This main class is inherited by other source decomposition methods, such as ElasticNetCCA, ssCCA, and PLS. It implements methods to validate input dimensions, apply normalization, and transform data from two modalities using filters learned during training.
- Parameters:
N_components (int, optional) – Number of components to extract. If None, the number of components is set to the minimum number of features between modalities.
max_iter (int) – Maximum number of iterations for the algorithm.
tol (float) – Tolerance for convergence.
scale (bool) – Whether to scale the data during normalization to unit variance. Defaults to True.
- validate_inputs_fit(
- X: DataArray,
- Y: DataArray,
Validates input data of fit function and returns it with the correct dimensions and labels.

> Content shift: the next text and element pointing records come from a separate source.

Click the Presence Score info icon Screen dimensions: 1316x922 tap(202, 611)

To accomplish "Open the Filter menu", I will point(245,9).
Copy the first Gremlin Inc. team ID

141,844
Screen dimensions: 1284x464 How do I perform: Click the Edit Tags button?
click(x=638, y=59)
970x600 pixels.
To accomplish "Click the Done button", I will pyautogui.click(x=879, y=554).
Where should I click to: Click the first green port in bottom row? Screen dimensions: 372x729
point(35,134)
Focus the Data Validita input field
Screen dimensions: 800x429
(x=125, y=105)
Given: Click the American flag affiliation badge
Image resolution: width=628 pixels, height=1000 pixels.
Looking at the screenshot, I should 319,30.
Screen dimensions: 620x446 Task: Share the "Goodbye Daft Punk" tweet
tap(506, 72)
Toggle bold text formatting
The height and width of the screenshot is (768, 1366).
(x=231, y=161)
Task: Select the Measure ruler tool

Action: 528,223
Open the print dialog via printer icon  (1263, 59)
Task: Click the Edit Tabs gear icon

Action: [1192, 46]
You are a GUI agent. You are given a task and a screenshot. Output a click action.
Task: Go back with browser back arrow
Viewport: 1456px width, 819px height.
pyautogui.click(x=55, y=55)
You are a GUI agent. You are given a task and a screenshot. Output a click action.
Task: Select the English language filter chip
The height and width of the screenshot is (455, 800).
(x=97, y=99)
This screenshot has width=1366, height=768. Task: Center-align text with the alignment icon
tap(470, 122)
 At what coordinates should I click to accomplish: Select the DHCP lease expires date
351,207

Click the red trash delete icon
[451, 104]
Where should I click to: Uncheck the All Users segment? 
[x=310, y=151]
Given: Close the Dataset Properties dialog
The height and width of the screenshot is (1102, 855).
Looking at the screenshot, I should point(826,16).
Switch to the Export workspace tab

This method ensures that the input data to the fit function, X and Y, i.e. those used for training, have the expected dimension labels and sizes and returns them with the dimensions ordered as (sample_name, feature_name). It also initializes the number of samples, and features.
- Parameters:
X (DataArray) – Input data for modality X.
Y (DataArray) – Input data for modality Y.
- Returns:
- A tuple (X, Y) where:
X (DataArray): Input data for modality X ordered as (sample_name, featureX_name). Y (DataArray): Input data for modality Y ordered as (sample_name, featureY_name).
- Return type:
tuple
- validate_inputs_transform(
- X: DataArray,
- Y: DataArray,
Validates that the to-be-transformed data have the expected dimension labels and sizes.
This method ensures that X and Y have the same dimension labels and number of features than the ones used during training. The number of time points, however, can be different.
- Parameters:
X (DataArray) – Input data for modality X.
Y (DataArray) – Input data for modality Y.
- Returns:
- A tuple (X, Y) where:
X (DataArray): Input data for modality X ordered as (sample_name, featureX_name). Y (DataArray): Input data for modality Y ordered as (sample_name, featureY_name).
- Return type:
tuple
- normalization_fit(
- X: DataArray,
- Y: DataArray,
Normalize input data and save normalization parameters (mean and std) for later.
This method centers and scales the data for both modalities along the sample dimension. It computes the mean and standard deviation for X and Y using the provided standardization function, updating the corresponding class attributes.
- Parameters:
X (DataArray) – Input data for modality X.
Y (DataArray) – Input data for modality Y.
- Returns:
A tuple (X, Y) of standardized data arrays for modalities X and Y.
- Return type:
tuple
- normalization_transform(
- X: DataArray,
- Y: DataArray,
Applies normalization input data using trained parameters.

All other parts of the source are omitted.